How can I exclude a shareholder from the GmbH?
June 12, 2024 | 50,00 EUR | answered by Christian Ahlert
Dear corporate lawyer,
I am reaching out to you with an urgent question regarding my GmbH. My name is Wilhelm Kleine and I am the managing director and shareholder of a GmbH. Lately, there have been increasing disagreements between one of the shareholders and myself, which are significantly impacting our collaboration. I am concerned that the situation could deteriorate further and would like to know how I can exclude this shareholder from the GmbH.
The current situation is characterized by tensions and conflicts between me and the relevant shareholder. These disagreements have been building up over a longer period of time and are now affecting the working atmosphere and the efficiency of business processes. I am worried about the long-term stability and success of the GmbH, as this negative dynamic is impacting the entire company.
I am wondering what legal options are available to me to exclude the shareholder from the GmbH. Are there specific provisions in the Articles of Association that allow for exclusion? What steps need to be taken and how can I proceed to be legally protected? Is it possible to remove the shareholder from the GmbH against their will and what consequences could arise from this?
I kindly request your expert advice and support in finding a solution to this difficult situation. Thank you in advance for your help.
Sincerely,
Wilhelm Kleine
Dear Mr.
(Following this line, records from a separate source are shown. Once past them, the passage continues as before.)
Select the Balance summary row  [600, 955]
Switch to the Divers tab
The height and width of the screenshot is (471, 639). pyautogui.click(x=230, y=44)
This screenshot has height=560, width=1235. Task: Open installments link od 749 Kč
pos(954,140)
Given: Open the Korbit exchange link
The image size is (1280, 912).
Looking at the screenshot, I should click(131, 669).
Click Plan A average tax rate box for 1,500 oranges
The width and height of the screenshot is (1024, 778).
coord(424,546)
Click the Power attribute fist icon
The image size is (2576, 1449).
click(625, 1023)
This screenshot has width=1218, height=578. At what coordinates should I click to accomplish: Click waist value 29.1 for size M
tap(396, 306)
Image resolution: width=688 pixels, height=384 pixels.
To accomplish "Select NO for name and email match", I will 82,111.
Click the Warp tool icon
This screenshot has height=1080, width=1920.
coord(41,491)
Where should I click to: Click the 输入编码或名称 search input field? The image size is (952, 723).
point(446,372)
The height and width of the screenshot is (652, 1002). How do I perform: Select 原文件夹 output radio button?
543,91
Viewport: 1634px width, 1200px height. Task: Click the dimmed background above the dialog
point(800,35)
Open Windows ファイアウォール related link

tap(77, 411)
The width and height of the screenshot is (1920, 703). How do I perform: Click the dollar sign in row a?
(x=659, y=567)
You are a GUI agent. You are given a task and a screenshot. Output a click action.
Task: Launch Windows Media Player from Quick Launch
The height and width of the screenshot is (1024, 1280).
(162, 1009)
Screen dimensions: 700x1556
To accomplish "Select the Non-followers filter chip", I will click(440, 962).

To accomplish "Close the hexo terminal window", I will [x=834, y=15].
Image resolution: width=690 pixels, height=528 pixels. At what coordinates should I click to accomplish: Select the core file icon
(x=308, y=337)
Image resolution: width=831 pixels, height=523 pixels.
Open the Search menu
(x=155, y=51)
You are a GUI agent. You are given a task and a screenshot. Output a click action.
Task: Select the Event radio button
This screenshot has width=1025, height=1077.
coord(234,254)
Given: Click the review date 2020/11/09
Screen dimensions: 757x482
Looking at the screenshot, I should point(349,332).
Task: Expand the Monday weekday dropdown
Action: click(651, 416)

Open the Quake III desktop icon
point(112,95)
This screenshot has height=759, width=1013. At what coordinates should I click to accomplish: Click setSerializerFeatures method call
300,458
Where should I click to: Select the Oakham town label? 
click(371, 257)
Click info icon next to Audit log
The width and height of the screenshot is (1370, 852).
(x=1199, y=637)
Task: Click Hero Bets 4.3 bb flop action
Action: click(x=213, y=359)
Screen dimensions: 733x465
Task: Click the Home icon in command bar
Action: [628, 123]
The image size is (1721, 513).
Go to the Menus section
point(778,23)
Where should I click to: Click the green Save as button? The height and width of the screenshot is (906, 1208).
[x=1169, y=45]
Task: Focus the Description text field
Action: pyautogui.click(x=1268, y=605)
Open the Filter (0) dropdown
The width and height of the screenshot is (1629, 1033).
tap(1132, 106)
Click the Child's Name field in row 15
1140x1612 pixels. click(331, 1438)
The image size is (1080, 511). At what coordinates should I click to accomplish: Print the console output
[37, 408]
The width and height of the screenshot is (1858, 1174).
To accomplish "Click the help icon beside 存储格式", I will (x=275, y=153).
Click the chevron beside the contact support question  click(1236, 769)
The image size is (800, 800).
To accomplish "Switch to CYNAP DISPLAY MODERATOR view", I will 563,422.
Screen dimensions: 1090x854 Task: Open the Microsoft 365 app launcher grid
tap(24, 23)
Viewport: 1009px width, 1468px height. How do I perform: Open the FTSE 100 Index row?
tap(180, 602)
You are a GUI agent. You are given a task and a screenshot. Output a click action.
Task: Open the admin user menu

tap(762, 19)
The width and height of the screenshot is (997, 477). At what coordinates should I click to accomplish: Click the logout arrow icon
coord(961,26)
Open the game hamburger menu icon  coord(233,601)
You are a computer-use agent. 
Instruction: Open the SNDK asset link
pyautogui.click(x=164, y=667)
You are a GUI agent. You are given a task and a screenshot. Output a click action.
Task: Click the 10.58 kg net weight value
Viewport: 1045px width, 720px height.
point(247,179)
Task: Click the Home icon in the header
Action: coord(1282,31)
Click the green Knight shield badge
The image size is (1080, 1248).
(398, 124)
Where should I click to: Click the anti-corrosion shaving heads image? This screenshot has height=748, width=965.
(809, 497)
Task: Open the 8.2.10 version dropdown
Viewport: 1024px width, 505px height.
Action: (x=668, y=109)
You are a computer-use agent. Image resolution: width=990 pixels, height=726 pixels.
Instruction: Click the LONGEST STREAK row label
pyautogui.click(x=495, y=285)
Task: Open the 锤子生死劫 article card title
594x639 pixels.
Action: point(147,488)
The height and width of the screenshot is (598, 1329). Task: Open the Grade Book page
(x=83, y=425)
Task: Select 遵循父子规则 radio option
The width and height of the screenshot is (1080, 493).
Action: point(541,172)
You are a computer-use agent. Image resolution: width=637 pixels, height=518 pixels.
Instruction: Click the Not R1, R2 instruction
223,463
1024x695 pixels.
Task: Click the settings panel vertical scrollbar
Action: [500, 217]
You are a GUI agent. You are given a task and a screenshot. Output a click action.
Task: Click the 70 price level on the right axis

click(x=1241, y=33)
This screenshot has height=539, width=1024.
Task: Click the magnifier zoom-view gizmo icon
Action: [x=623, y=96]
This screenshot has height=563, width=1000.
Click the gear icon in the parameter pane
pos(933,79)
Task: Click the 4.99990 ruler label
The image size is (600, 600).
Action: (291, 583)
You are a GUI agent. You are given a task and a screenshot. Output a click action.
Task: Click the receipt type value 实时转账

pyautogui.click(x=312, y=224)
Kleine,
Thank you for your inquiry regarding the discrepancies with a shareholder of your GmbH. It is understandable that you are concerned about the long-term stability and success of your company when cooperation is strained by conflicts. In such cases, it is important to take timely action and consider possible legal steps.
First and foremost, it is important to mention that a shareholder cannot generally be excluded from a GmbH against their will. The reasons for excluding a shareholder are regulated in the GmbH Act (GmbHG) and may include serious breaches of duty or incompatibility with the company's purpose. Therefore, it is crucial to determine whether the discrepancies with the shareholder in question have such a serious basis that would justify their exclusion.
In your case, you should first review the articles of association of your GmbH. Often, articles of association include provisions that allow for the exclusion of a shareholder under certain conditions. If such provisions exist, you should abide by them and take the necessary steps.
If the articles of association do not contain specific provisions for exclusion, you can try to reach an out-of-court settlement with the affected shareholder. Such a settlement may involve the voluntary sale of the shareholder's business interests. If an agreement cannot be reached, you may consider consulting a corporate law attorney to initiate legal steps.
It is important to note that a judicial exclusion of a shareholder is usually only possible under certain conditions and may involve risks. Therefore, it is advisable to seek legal advice beforehand to determine the best course of action.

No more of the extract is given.